--- Begin Text block ---

Hope everyone is doing well...hate to see/hear about accidents...then again there seems to be a lot of riders lacking the experience for this type of ride. Mix them in amongst the speed demons, and there are bound to be problems either due to rider-rider or rider inexperience issues. Just my $0.02 - YMMV.


----------



## bigskychuck (Jul 14, 2008)

I was headed up Carsons when all those vehicles blazed by. When I got there they had traffic narrowed to 1 1/2 lanes and were putting a rider on a stretcher. I saw a mangled front wheel, and heard someone comment about how they were going to avoid carbon wheels, but didn't hear anything else about it.

On the descent of the east side of Ebetts it looked like 2 bikers may have collided - their bikes were a bit twisted.

There seemed to be a lot of health and mechanical problems this year compared to '08 - or maybe I was just more cognizant of them this time. There was a helicopter buzzing around on my ascent of east side of Ebetts, too; hopefully they weren't picking someone up.


----------



## Gnarly 928 (Nov 19, 2005)

Hey Nor Cal...Good job on what is a substantial undertaking...That is not an Easy Ride, by any means and yet you sound like you pulled it off without problems...other than I bet your butt was sore and you were pretty tired at the end. 

I've done the passes and really love that riding but I'd never go on "Death Ride Day" for just the reasons mentioned in some of the other posts..
.Heliocopters and ambulances? Cops and Volunteers and traffic controls? Who needs all that on a bike ride? 

Good photos, too.. 

Try the Everest Challenge in Sept...same type riding but with real racers mostly and fewer 'sketchy riders' I would imagine... Check the website below.

http://www.everestchallenge.com/


----------



## nor_cal_rider (Dec 18, 2006)

Gnarly - thanks for the comments....honestly I ride enough that my butt was fine, and I had enough energy to make the 4 1/2 hour drive home immediately after finishing the ride, and then kicked back with the wife/kids for a few hours once home. I'm lucky enough to run on minimal sleep and train/ride enough all year that the "big rides" don't hurt that much anymore. As to the Everest Challenge....maybe, but I'm not all that fast (obvious by the Garmin data), and a ride full of real racers sounds a bit fast paced for me - maybe 10 years ago, but not anymore.


----------



## Fogdweller (Mar 26, 2004)

Congrats to all DR riders!! Looks like you had great (hot) weather. Several years since my last DR but I'm thinking I might register for next year's edition.

--- End Text block ---
--- Begin Data supplied ---

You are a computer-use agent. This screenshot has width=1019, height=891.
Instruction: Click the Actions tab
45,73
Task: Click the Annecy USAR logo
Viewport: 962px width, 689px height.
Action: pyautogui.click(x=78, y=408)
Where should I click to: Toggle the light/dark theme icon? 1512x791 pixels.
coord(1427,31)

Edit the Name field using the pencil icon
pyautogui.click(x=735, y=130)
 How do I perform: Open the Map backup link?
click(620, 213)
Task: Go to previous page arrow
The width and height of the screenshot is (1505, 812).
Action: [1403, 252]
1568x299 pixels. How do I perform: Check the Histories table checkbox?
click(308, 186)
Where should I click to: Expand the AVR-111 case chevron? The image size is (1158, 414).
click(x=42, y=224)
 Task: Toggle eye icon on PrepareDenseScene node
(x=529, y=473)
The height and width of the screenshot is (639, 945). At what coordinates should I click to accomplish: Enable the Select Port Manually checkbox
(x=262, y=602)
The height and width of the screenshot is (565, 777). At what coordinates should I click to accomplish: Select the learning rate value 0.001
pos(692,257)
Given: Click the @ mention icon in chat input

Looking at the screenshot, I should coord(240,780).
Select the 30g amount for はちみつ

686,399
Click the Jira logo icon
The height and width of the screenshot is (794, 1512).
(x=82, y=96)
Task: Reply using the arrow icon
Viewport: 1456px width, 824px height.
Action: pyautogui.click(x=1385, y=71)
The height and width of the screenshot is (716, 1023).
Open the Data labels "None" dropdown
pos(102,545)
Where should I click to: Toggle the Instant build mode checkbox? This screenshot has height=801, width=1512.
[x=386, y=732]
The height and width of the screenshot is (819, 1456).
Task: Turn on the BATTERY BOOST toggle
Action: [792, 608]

--- End Data supplied ---

## [Aim]
Retype the part of the forum thread from "There seemed to" to "a bike ride?" without any changes.

## [Exercise output]
There seemed to be a lot of health and mechanical problems this year compared to '08 - or maybe I was just more cognizant of them this time. There was a helicopter buzzing around on my ascent of east side of Ebetts, too; hopefully they weren't picking someone up.


----------



## Gnarly 928 (Nov 19, 2005)

Hey Nor Cal...Good job on what is a substantial undertaking...That is not an Easy Ride, by any means and yet you sound like you pulled it off without problems...other than I bet your butt was sore and you were pretty tired at the end. 

I've done the passes and really love that riding but I'd never go on "Death Ride Day" for just the reasons mentioned in some of the other posts..
.Heliocopters and ambulances? Cops and Volunteers and traffic controls? Who needs all that on a bike ride?